A: Broadcom don’t release a full datasheet for the BCM2835, which is the chip at the heart of the Raspberry Pi. We will release a datasheet for the SoC which will cover the hardware exposed on the Raspi board e.g. the GPIOs. We will also release a board schematic later on.
====
Actually it's worse than that:
====
Q: But I want documentation for <hardware X>!
A: Other documentation may be released in future but this will be at the Foundation’s discretion.
====
I appreciate the honesty in not promising everything, but I really don't like having to wait for other people to work through their internal political processes before delivering hardware documentation. And they're jerks describing people who do want the basic tools to work with the hardware they've bought:
===
Q: But I demand the documentation for the chip. Give it to me!
===
I don't demand the documentation. I'm just *not interested* without it, especially relative to all the other half-closed platforms.
====
A: To get the full SoC documentation you would need to sign an NDA with Broadcom, who make the chip and sell it to us. But you would also need to provide a business model and estimate of how many chips you are going to sell.
====
What? Shouldn't that start
"We believe the hardware should be documented; Broadcom's chip requires an NDA, but in our mission to produce an educational system we will switch platforms if one with similar capabilities becomes available with less secrecy"?

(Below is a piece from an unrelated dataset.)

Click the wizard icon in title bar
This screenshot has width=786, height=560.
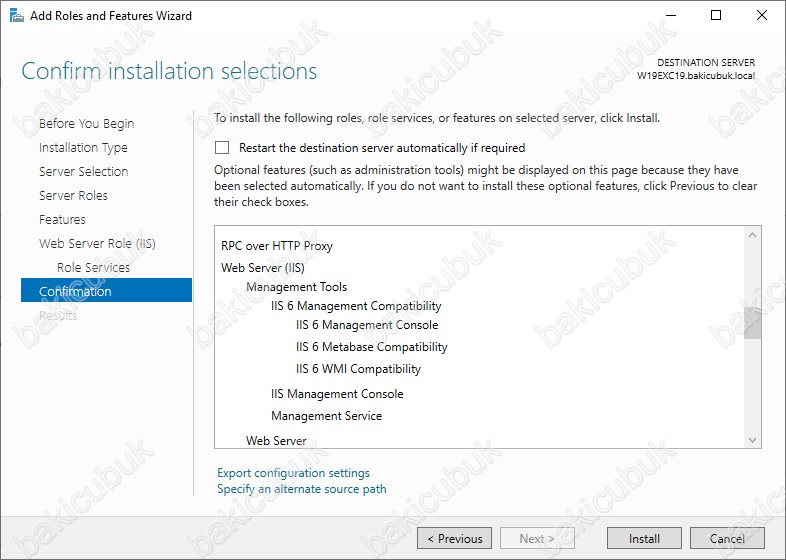[17, 16]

Except Raspberry Pi seems to work a bit like a Broadcom joint development/marketing venture. Which is hardly a shock when you look at stuff like http://www.linkedin.com/pub/dir/Eben/Upton and notice the title of "Technical Director, Broadcom". Being paid by Broadcom surely does not make him evil, he's his own person, and in any case Broadcom can do good while doing well. But with a project staffed that way, I'm not sure how good an advocate for their customers they are. I'm sick to death of these half-closed little boards which plague the low end of the embedded computer/controller market.

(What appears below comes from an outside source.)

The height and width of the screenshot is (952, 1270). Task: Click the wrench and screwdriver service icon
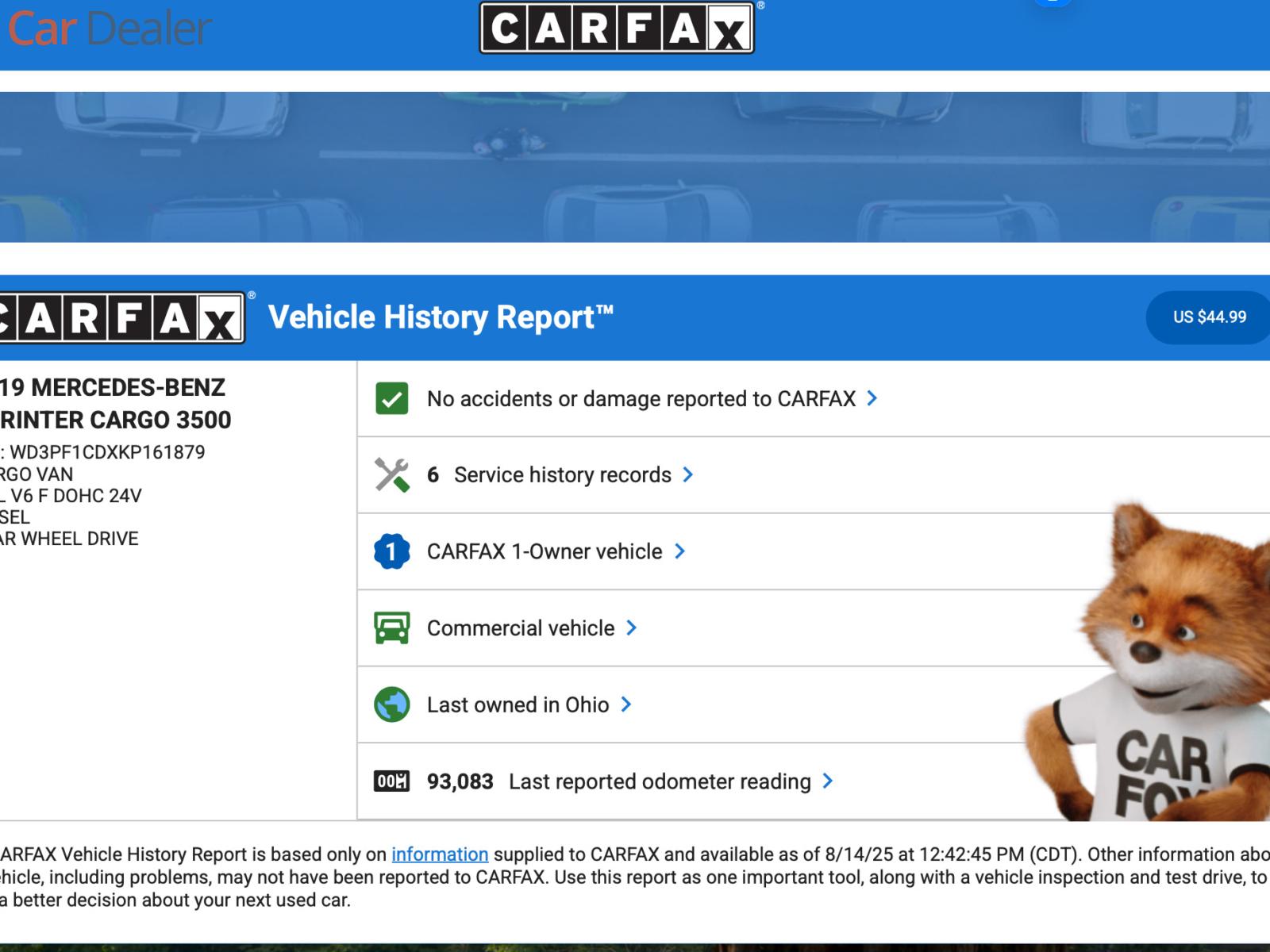pos(391,475)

If I want a board I don't have good docs on I have an incredibly tiny RTL8169 router sitting right here already. Or something like a WDTV Live if I want a display. VIA ITX motherboards sell for $60; they need a (tiny) power supply and memory to be usable, but the gap between the low end of the desktop market and the high end of microcontroller eval boards is narrow--and a primary differentiator is complete documentation.
If I want a board I do have good docs on there's an Arduino next to them--an example of just how hungry the world was for top-to-bottom openness in microcontrollers. I've mentioned a couple of ARM-based Arduino/AVR-killers which all do have complete datasheets, schematics, and no binary blobs. And if I want to commercialize something I've built, I don't need to go to the chip vendor and negotiate; I can just buy quantity 1000 on the open market.
It will be interesting to see if any clones become available. If Broadcom is not selling the chip on the open market, they won't.